Но вот русские принимают христианство. Именно сверхъестественною силою своею оно укротило неукротимую натуру русского человека; наложило самую надежную и твердую узду на чувственные инстинкты его и дикаря превратило в гуманное существо. Христианство обуздало грубый эгоизм, честолюбивые и властолюбивые стремления и подвиги старорусских богатырей; оно внушило народу, что есть иные и гораздо более высокие подвиги — в победе над своими нечестивыми похотями и вожделениями, и что эти подвиги неизмеримо выше прежних, языческих, и достойнее человека, так как они часто не удаются и могущественнейшим богатырям, величайшим воителям народным. Христианство внесло собою в общество русское величайшую силу, недоступную никаким правилам земным и предписаниям человеческим — усовершать человека не во внешней только его деятельности; но по духу и сердцу, исторгать зло жизни в самом его корне, поднимать и очищать нравственный закон, изначала запечатленный Творцом в сердце человеческом.

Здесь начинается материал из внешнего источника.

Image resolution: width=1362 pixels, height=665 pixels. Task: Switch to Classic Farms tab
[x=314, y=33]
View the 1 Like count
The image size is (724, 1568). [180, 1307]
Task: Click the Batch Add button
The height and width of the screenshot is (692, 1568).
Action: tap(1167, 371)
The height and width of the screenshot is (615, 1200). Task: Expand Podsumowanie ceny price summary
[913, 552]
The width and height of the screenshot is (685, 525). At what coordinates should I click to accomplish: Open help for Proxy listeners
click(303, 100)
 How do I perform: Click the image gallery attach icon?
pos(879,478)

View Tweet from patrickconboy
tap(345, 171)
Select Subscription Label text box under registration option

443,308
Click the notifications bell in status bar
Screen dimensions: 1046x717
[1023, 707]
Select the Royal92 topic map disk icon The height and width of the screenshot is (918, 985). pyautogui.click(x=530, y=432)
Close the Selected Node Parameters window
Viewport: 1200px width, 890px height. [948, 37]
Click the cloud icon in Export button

223. Перемена в князе Владимире.
И вот, чтобы далеко не ходить за примером, самый тип князя русского тотчас, с принятием православного христианства, изменился до неузнаваемости. Дивная перемена происходит в самом Владимире, первом православном князе русском. Из грубого и чувственного язычника он превращается в целомудренного ревнителя воздержания и чистоты христианской; из жестокосердного правителя преобразуется в благодушного и милосердного христианина. Воинственный властитель, не щадивший крови русской в своих воинственных предприятиях и потехах, он становится «князем ласковым, красным солнышком» для своего народа, который не решается теперь казнить даже и злодеев. «Для чего ты не караешь злодейства!» — спрашивали его современные пастыри церкви. — «Боюсь гнева небесного!» — было ответом Владимира.
224. Русские князья, цари и императоры были боголюбцы и внушали взаимную любовь и милосердие как основу общественной жизни. Они покровительствовали служителям Церкви и всегда с ними советовались.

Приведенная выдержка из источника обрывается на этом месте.